Where a line in the records below includes "tweet", pull that line out.

**Extracted data entries:**
*** Block opens ***
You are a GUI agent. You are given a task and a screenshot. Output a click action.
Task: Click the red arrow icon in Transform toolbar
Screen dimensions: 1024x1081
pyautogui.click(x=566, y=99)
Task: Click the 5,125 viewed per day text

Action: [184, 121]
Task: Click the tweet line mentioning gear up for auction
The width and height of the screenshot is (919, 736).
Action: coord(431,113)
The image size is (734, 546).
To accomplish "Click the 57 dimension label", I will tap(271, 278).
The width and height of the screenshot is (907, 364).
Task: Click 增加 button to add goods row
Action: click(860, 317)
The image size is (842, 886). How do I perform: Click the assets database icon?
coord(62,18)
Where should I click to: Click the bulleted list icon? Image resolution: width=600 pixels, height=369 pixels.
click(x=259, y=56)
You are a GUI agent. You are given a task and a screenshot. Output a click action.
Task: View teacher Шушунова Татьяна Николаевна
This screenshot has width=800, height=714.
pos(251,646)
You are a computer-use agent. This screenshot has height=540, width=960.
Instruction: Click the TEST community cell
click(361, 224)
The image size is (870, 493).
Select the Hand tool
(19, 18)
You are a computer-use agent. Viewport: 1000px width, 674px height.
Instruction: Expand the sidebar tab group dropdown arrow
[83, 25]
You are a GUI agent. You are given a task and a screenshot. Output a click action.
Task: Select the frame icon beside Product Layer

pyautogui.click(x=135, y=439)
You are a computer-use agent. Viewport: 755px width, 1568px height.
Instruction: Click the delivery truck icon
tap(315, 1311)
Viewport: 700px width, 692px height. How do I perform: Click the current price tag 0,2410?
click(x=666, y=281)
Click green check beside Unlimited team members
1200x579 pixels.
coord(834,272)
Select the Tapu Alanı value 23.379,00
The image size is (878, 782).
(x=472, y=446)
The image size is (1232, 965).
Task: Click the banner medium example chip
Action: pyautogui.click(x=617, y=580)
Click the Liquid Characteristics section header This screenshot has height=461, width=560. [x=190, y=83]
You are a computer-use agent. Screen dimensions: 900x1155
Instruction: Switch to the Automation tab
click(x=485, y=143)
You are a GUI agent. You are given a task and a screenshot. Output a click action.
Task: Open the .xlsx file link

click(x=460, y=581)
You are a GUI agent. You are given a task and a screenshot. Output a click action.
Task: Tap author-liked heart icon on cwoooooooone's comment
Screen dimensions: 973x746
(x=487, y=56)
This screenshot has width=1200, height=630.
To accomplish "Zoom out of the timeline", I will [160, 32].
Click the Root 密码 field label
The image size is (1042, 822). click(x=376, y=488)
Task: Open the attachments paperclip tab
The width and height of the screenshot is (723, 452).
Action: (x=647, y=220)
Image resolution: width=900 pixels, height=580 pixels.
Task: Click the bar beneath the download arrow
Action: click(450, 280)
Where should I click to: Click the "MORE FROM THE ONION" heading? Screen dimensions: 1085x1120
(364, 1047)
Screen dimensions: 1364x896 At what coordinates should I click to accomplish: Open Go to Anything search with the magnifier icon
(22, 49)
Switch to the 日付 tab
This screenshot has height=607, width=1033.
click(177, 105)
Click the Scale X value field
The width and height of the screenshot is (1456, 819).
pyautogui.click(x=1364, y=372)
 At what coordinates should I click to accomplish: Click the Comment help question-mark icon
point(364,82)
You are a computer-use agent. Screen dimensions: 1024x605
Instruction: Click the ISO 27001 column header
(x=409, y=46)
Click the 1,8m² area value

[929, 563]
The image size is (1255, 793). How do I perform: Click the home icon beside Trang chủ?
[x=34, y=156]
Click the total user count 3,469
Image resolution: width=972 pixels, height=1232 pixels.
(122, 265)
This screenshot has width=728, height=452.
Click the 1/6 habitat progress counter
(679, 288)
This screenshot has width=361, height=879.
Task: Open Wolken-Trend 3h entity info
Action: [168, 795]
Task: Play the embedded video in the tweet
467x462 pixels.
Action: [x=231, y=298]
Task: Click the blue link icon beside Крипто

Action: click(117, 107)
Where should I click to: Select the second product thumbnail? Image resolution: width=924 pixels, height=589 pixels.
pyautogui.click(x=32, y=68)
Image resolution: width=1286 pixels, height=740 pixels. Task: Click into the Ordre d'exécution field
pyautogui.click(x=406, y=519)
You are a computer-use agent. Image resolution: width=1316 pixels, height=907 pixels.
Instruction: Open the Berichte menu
*** Block closes ***
**RESPONSE BELOW:**
Task: Click the tweet line mentioning gear up for auction
Task: Play the embedded video in the tweet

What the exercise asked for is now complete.